Fourth Open Enrollment: Federal vs. State-Based Marketplaces
At the close of the fourth OEP, more than 9.2 million consumers had selected coverage through the federal marketplace, reflecting a decline of 4 percentage points from 2016. Among the 17 states maintaining some or total control of marketplace functions, eight experienced a year-over-year reduction in plan selections, while nine saw a yearly increase. Though the majority of states saw a selection change of +/– 5 percentage points, four states—Colorado, Massachusetts, Minnesota, and Washington—experienced double-digit increases in selections.
Potential Factors Influencing Enrollment Changes in State-Based Marketplaces
Yearly enrollment gains are increasingly difficult to achieve and often require more targeted outreach—and these challenges were compounded by the ACA repeal threat. As a result, some state-based marketplaces took additional steps to promote enrollment toward the end of the sign-up period, which may have had a positive effect on final selections.
- Oregon invested an additional $100,000 in advertising in response to the administration’s decision to cut outreach;
- Minnesota enacted a bill providing more than $300 million in premium relief to residents enrolling in marketplace coverage who miss the eligibility threshold for advanced premium tax credits;
- Washington extended the hours of its Customer Support Center, fielding more than 44,000 customer calls in the seven days leading up to the enrollment deadline; and
- Some states—including California, Colorado, and Minnesota—extended the enrollment period by a few days to allow consumers to complete started applications.
Among the state-based marketplaces that saw enrollment declines, several had successful enrollment in other markets or had made decisions that could have contributed to a decline. For example:
- Connecticut reported that insurers’ decisions to cut or eliminate broker commissions for 2017 likely reduced enrollment, as 8,000 to 10,000 consumers with 2016 coverage that did not reenroll for 2017 had used brokers in the past. As a result, the exchange voted unanimously to require insurers to pay broker commissions in 2018.
- In October, when outreach is usually well under way, Kentucky was still in the process of transitioning from a fully state-based marketplace to a marketplace run on the federal platform. Relinquishing some controls to the federal system, in addition to criticism by a new governor who ran on dismantling the marketplace, could have affected enrollment, as consumer representatives warned.
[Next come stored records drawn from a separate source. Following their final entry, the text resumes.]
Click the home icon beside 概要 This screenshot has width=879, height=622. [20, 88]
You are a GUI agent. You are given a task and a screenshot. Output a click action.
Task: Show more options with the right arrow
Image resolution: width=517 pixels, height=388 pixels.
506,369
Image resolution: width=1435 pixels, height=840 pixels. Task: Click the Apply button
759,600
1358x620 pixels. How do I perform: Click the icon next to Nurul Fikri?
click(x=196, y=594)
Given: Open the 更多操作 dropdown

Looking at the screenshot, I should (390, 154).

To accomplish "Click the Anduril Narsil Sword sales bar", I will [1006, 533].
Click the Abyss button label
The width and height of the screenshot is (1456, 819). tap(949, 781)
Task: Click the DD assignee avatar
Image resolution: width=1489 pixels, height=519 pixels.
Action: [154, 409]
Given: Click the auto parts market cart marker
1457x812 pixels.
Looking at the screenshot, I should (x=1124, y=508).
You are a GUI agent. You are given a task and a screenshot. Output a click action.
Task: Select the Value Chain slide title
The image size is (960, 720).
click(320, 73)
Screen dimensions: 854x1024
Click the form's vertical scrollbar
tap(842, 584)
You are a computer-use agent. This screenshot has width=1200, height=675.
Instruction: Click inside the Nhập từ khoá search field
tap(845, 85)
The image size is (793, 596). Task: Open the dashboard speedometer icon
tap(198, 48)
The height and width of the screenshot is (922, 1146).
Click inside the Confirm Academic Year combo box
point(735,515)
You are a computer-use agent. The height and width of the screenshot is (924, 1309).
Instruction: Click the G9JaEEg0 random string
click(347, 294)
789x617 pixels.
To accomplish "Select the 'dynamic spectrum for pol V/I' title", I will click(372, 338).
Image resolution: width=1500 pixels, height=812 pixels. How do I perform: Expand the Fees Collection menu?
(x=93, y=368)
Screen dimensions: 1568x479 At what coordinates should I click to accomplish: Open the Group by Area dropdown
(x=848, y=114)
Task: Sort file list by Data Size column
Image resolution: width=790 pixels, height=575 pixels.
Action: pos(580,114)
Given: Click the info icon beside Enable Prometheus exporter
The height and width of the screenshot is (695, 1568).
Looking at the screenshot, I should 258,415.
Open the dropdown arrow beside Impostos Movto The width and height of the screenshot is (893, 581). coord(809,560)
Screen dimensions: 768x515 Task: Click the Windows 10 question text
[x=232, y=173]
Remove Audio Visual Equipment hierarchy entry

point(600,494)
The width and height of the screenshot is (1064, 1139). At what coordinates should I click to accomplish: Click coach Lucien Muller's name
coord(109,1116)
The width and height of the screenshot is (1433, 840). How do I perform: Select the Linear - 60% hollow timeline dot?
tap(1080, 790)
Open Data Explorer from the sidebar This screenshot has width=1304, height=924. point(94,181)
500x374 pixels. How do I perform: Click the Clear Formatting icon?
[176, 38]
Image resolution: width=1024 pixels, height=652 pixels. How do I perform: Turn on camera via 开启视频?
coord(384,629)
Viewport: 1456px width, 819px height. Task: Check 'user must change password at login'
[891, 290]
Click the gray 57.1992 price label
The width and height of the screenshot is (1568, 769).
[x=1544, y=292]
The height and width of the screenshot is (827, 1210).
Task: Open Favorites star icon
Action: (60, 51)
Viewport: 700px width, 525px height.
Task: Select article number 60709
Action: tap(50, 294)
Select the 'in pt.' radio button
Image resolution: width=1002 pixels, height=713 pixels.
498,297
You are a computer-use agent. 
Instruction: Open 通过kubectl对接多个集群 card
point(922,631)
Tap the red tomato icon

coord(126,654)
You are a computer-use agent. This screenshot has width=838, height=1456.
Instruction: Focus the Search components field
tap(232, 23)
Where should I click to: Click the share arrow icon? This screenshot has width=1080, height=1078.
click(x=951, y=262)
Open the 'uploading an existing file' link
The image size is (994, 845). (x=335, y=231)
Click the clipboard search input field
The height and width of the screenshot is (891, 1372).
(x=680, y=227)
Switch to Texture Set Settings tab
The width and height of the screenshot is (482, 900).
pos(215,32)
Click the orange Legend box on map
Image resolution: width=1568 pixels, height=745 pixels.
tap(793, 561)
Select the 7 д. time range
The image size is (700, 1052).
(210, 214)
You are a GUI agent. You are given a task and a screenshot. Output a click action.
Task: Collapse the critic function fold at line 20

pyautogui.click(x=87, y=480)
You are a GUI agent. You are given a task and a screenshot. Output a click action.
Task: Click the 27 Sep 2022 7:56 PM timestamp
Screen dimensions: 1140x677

- While New York’s marketplace enrollment declined, it was largely a result of the continued implementation of a basic health program, which provides coverage for adults that fall between Medicaid and subsidy eligibility. Overall, enrollment into a non-Medicaid/Children’s Health Insurance Program health plan rose by more than 250,000 compared to 2016.
While it’s difficult to identify the exact factors that led some states to experience high enrollment gains while others did not, early data suggest that state-based efforts to make larger investments in outreach and consumer assistance likely had an impact.
To help keep coverage options affordable, it’s important to create a balanced risk pool by bolstering enrollment among healthy people. As illustrated, many state-based marketplaces demonstrated a commitment to this goal this year and saw results, while the federal marketplace scaled back efforts late in the game and suffered the consequences. Maintaining stable marketplaces with affordable premiums will likely require continued outreach by federal and state authorities.